**** SOURCE DOCUMENT
I will concede that to some extent, you are putting some faith in the company not going out of business tomorrow. But I will say that in many times, a lot of people put faith in a really good product by Apple and that they wouldn't go out of business. 

I have invested in a lot of technologies over the years from companies that have gone out of business like Syquest drives, Iomega Zip etc.. It's not like one day they were there, and the next day every single Syquest Drive or Zip drive vanished off the face of the earth and I couldn't get my data off. 

I certainly would rather pay as I go for my data needs now, then heavily invest in what I think I will need in the next couple of years. With the success and accolades Drobo is getting, I don't think they are going away any time soon. 

Besides, in years to come, we'll all be talking about when we used SATA drives instead of SSD or whatever we are using then.


----------



## screature (May 14, 2007)

ehMax said:


> I did not say MacDoc was stupid. He obviously is not. I was attacking the phrase *"The Drobo is junk"* as stupid. I am attacking the phrase, the idea and the topic. I am not calling MacDoc stupid.
> 
> Just like in the post above, MacDoc believes my analogy is ludicrous. He's not calling me ludicrous (Although he might think that!  ), he's calling my analogy ludicrous.
> 
> Regardless, I apologize if I offended MacDoc or anyone else and will be more careful.


Yes ehMax I agree, after I made my post I realized you probably weren't calling MacDoc stupid, but just his statement. We all get caught up in the heat of battle and write things that could be misinterpreted as I did initially in this case.

Your apology is most gracious and appreciated. I did take exception, but given second thought I realized you meant no personal harm. 

It is just given your position, discretion is the better part of valour.


----------



## CanadaRAM (Jul 24, 2005)

I tend to agree with MacDoc here. 

When there are less expensive and more flexible standard RAID solutions available, I don't get a good feeling from using a proprietary formatting scheme.
********
## PROBLEM SET
- a) Duplicate the passage of the Drobo thread that opens with the words containing "Your apology is" and closes with "proprietary formatting scheme.".
- b) Answer these questions from the Drobo thread:
(i) Which two storage products does the first post name from companies that went out of business?
(ii) What date appears next to screature's name?
(iii) Whom does CanadaRAM say they tend to agree with?
The material has no connection to the Drobo thread.
**** SUPPLIED DATA
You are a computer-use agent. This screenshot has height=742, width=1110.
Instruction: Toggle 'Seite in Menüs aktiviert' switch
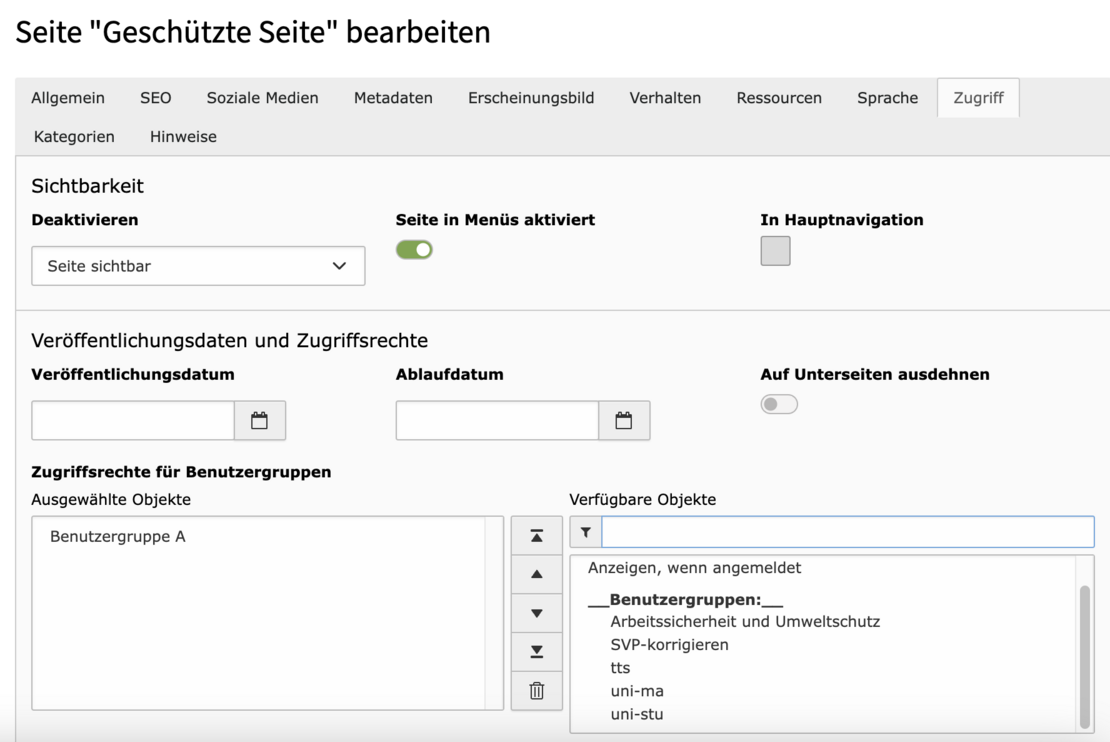[x=414, y=250]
********
## EXPECTED RESULTS
- a)
Your apology is most gracious and appreciated. I did take exception, but given second thought I realized you meant no personal harm. 

It is just given your position, discretion is the better part of valour.


----------



## CanadaRAM (Jul 24, 2005)

I tend to agree with MacDoc here. 

When there are less expensive and more flexible standard RAID solutions available, I don't get a good feeling from using a proprietary formatting scheme.

- b)
(i) Syquest drives and Iomega Zip
(ii) May 14, 2007
(iii) MacDoc